Two-division King of the Cage champion
Tony Lopez retained his heavyweight crown with a first-round submission victory against
Tyler East at KOTC “Vengeance” on Friday at the Inn of the Mountain Gods Resort and Casino in Mescalero, N.M. The end came with just six seconds remaining in round one.
Based in Huntington Beach, Calif., Lopez found himself on the defensive for much of the first round. However, the cagy veteran trapped East inside his guard, locked in the triangle choke and coaxed the tapout for his 16th consecutive win. Lopez, who also holds the KOTC light heavyweight title, owns a pair of victories over recent UFC signee
Joey Beltran.
Following the Lopez lead, KOTC flyweight champion
Abel Cullum defended his title with an opening-round submission against the previously unbeaten
Joe Coca.
Cullum, a quarter-finalist in the 2009 Dream featherweight grand prix, took out Coca with a kimura 2:09 into round one. On a two-fight winning streak, the 22-year-old Tucumcari, N.M., native has now delivered 10 of his 17 career wins by submission. Coca, 20, trains out of Fit NHB in Albuquerque, N.M.
Meanwhile,
Donald Sanchez upped his current winning streak to four when he stopped EliteXC veteran
Victor Valenzuela on strikes 4:05 into the fourth round and captured the interim KOTC bantamweight belt. Another Fit NHB product, Sanchez avenged his February 2009 defeat to Valenzuela, a man perhaps best known for his rivalry with Charles “Krazy Horse” Bennett.
In the non-title main event, the American Kickboxing Academy’s
Mike Kyle forced a doctor’s stoppage against
Travis Wiuff in between rounds two and three.
Kyle, 29, has rattled off five wins in six tries, losing only to the world-ranked
Fabricio Werdum in that span. Wiuff, a decorated collegiate wrestler turned mixed martial arts journeyman, saw his string of four straight wins snapped.
Finally, once-beaten Santa Fe Brazilian Jiu-Jitsu standout
Quinn Mulhern sprang the surprise of the show, as he stopped UFC veteran
Rich Clementi in a second-round technical knockout. Mulhern has won nine of his 10 professional bouts, falling only to recent UFC signee
Michael Guymon. Pruned from the UFC roster following consecutive defeats to the undefeated
Gray Maynard and American Top Team’s
Gleison Tibau, Clementi failed in his bid to extend a two-fight winning streak.
Gunnar Nelson, arguably the top prospect in Europe at any weight, submitted
Sam Elsdon with a rear-naked choke 2:30 into the first round under the British Association of Mixed Martial Arts banner on Saturday at the Roadhouse in London. Nelson co-headlined BAMMA 2 and earned his fifth first-round finish in his past six appearances.
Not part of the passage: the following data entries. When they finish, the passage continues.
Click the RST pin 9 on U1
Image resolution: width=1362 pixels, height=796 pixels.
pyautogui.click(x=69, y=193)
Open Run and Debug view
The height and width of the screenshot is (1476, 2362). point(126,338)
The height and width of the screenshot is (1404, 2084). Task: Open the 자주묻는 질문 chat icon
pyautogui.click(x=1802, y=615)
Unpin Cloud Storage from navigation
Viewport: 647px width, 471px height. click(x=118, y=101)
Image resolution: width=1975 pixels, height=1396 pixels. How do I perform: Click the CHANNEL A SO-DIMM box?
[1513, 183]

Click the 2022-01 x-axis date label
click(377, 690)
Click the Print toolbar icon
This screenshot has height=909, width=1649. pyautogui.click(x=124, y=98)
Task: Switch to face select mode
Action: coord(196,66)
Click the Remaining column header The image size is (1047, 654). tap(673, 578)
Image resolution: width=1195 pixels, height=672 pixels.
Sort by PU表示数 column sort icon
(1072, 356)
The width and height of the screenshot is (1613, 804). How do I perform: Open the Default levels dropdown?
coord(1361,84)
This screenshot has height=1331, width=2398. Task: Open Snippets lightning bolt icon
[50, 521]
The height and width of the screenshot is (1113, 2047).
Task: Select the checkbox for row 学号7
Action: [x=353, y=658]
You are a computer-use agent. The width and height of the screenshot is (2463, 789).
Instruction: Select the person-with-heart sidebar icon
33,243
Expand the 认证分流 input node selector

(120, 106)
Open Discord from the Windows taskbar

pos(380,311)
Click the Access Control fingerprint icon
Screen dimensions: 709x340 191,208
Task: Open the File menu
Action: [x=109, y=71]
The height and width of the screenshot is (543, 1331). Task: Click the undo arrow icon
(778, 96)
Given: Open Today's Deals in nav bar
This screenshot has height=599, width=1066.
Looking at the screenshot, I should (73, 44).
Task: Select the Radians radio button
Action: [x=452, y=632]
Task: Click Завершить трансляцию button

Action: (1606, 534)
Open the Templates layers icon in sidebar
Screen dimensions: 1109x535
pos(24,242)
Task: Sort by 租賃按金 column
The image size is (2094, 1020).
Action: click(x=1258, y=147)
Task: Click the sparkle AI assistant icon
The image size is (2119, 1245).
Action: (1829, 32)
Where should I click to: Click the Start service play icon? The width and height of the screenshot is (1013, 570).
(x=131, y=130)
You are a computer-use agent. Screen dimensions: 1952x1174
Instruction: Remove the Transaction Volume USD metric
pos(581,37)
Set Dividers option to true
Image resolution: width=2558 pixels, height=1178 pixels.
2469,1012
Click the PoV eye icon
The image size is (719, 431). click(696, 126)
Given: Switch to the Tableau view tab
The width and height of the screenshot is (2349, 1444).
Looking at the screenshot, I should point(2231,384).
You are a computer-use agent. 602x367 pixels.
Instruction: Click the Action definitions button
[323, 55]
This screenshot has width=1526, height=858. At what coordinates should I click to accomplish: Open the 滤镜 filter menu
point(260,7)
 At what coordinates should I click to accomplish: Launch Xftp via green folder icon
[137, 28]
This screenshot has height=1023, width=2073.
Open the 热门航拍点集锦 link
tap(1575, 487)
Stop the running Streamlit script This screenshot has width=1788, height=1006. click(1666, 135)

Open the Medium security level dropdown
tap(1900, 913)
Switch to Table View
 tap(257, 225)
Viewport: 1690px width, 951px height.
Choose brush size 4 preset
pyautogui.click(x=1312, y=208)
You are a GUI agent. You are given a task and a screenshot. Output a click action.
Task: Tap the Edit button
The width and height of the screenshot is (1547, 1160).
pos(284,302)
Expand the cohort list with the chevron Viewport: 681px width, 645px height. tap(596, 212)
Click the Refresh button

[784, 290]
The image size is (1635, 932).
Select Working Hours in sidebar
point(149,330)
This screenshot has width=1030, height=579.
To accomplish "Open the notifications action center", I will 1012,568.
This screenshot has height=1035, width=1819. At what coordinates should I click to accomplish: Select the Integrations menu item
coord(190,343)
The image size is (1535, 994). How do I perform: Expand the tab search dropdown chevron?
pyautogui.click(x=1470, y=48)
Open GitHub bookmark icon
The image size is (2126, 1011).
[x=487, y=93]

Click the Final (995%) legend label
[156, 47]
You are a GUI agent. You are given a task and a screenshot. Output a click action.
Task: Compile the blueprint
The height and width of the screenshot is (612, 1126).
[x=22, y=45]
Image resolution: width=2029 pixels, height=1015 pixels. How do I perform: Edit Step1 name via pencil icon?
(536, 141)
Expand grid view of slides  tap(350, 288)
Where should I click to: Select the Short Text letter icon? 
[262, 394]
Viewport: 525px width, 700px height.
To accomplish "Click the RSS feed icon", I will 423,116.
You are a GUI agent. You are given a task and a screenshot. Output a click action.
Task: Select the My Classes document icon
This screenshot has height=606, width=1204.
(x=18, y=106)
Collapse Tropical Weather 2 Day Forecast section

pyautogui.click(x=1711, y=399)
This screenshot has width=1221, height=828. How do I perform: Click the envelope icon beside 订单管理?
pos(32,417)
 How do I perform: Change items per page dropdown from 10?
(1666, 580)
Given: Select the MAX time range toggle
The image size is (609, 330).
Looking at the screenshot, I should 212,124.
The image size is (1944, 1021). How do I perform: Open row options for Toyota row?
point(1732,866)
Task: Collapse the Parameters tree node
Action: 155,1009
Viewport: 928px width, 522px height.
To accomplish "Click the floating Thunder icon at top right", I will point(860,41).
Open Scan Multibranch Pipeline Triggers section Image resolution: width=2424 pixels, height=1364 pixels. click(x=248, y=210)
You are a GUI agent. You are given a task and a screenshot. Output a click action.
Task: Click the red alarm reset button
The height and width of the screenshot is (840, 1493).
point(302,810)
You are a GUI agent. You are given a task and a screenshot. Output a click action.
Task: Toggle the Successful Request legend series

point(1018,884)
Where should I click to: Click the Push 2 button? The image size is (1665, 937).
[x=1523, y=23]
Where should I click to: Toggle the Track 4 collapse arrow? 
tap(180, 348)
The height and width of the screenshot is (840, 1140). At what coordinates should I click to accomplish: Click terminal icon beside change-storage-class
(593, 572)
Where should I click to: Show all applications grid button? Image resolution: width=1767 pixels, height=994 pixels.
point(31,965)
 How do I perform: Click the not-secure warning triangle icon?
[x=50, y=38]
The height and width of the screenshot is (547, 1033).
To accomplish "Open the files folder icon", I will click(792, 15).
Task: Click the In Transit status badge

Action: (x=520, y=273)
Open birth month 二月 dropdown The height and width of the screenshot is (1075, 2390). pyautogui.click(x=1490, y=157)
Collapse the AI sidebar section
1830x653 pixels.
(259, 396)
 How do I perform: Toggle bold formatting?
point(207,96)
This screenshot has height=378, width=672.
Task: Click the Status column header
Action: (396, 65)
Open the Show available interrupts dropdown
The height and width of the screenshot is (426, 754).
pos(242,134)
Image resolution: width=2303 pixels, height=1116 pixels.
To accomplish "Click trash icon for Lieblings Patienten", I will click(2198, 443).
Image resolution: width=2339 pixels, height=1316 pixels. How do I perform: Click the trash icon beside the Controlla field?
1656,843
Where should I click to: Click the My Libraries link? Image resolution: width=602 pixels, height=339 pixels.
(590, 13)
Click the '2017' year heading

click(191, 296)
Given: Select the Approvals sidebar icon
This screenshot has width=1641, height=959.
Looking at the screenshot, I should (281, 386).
The 21-year-old Icelandic prodigy took the fight to the ground, mounted Elsdon and seized back control when his overmatched opponent rolled to avoid his punches. From there, Nelson deftly slipped in the rear-naked choke for the tapout. A fourth-place finisher in the absolute division at the 2009 Abu Dhabi Combat Club Submission Wrestling World Championships -- where he defeated, among others, heavyweight
Jeff Monson -- Nelson earned his Brazilian jiu-jitsu black belt under
Renzo Gracie in less than four years.
Meanwhile, 21-year-old German export
Alan Omer dismissed
Paul Reed, as he submitted the Cage Rage veteran with a triangle choke 2:10 into round four to win the BAMMA featherweight championship. Omer has won five consecutive fights, all of them finishes.
Chris Gruetzemacher outpointed
Eric Regan in a unanimous decision in a featured welterweight matchup at Rage in the Cage 139 on Saturday at the Desert Diamond Casino in Tucson, Ariz.
Gruetzemacher, a training partner of World Extreme Cagefighting lightweight champion
Benson Henderson at the MMA Lab in Glendale, Ariz., won all three rounds from Regan. The 23-year-old has posted three consecutive victories since his 25-second submission loss to
Joe Cronin in February 2009.
Other winners at RITC 139 included WEC veteran
Alex Garcia, who defeated Cronin by unanimous decision for the promotion’s welterweight championship, and Arizona Combat Sports product
Jeremy Larsen, who stopped
Tim Holden on strikes in less than a minute.